What the exercise asks | Repeat exactly every line that comes at or after the line containing "[[另開新視窗]-勞動局FaceBook] (198, 1248)", through the end of the entries below.

Start of Information shown

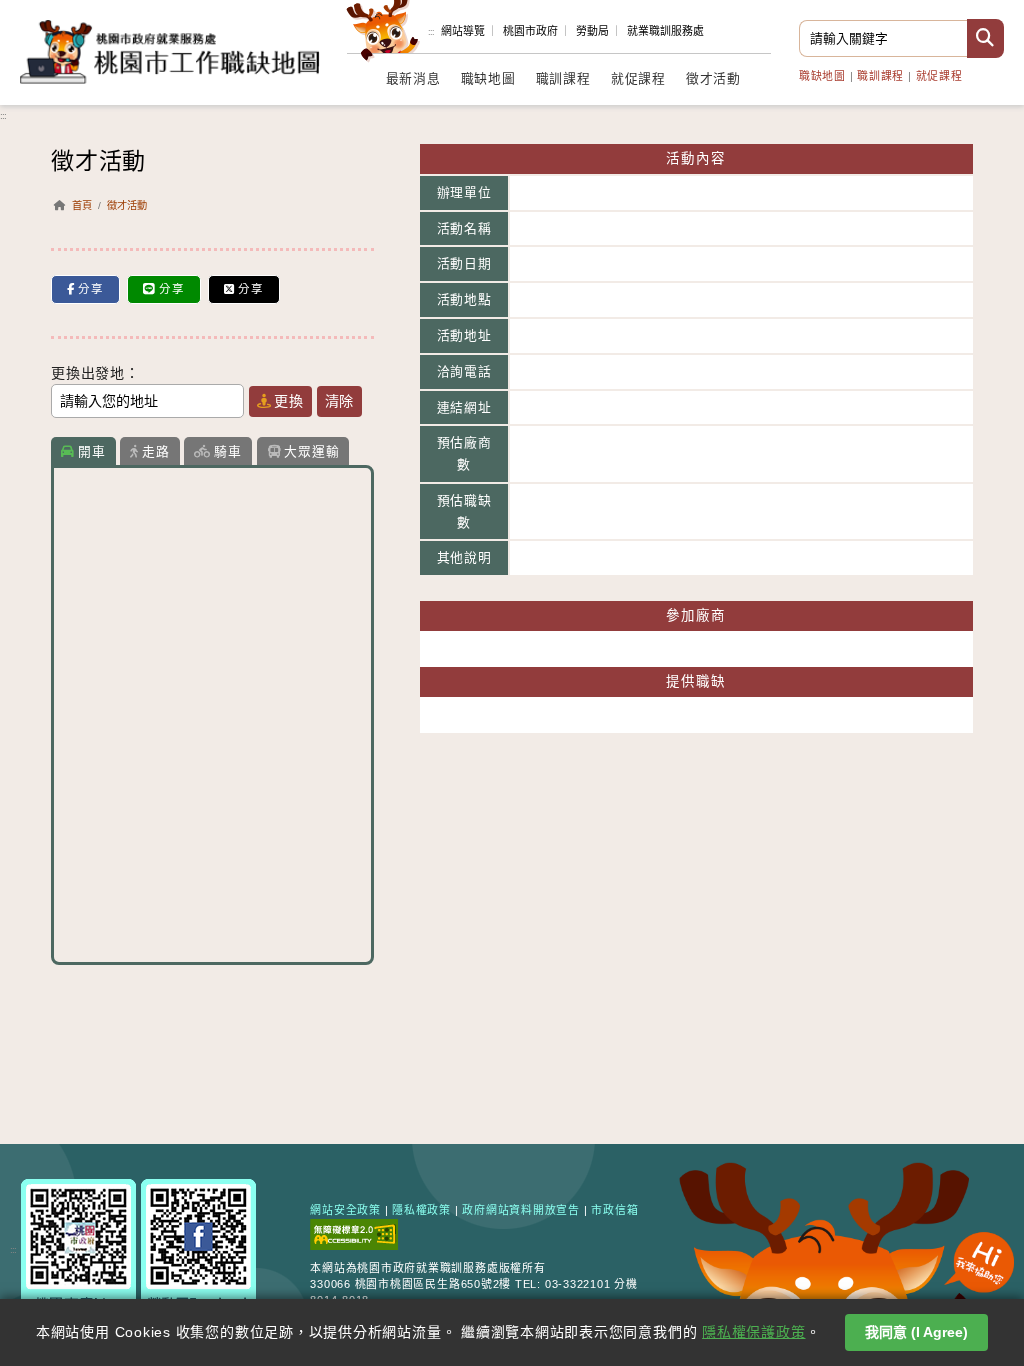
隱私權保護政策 (753, 1332)
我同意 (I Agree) (916, 1332)
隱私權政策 (421, 1210)
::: (431, 32)
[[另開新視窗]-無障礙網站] (354, 1233)
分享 (91, 289)
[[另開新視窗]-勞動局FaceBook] (198, 1248)
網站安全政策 (345, 1210)
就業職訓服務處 (665, 31)
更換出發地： (95, 373)
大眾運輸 (311, 451)
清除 (340, 401)
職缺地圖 (822, 76)
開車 (92, 451)
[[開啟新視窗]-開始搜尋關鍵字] (985, 38)
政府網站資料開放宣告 (521, 1210)
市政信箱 (614, 1210)
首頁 (82, 205)
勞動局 (592, 31)
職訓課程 (880, 76)
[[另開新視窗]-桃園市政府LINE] (78, 1248)
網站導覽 (463, 31)
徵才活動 (713, 79)
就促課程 (939, 76)
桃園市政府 (530, 31)
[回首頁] (170, 50)
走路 (156, 451)
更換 (289, 401)
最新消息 (413, 79)
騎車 (228, 451)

End of Information shown

Exercise solution |
[[另開新視窗]-勞動局FaceBook] (198, 1248)
網站安全政策 (345, 1210)
就業職訓服務處 (665, 31)
更換出發地： (95, 373)
大眾運輸 (311, 451)
清除 (340, 401)
職缺地圖 (822, 76)
開車 (92, 451)
[[開啟新視窗]-開始搜尋關鍵字] (985, 38)
政府網站資料開放宣告 (521, 1210)
市政信箱 (614, 1210)
首頁 (82, 205)
勞動局 (592, 31)
職訓課程 (880, 76)
[[另開新視窗]-桃園市政府LINE] (78, 1248)
網站導覽 (463, 31)
徵才活動 (713, 79)
就促課程 (939, 76)
桃園市政府 (530, 31)
[回首頁] (170, 50)
走路 (156, 451)
更換 (289, 401)
最新消息 (413, 79)
騎車 (228, 451)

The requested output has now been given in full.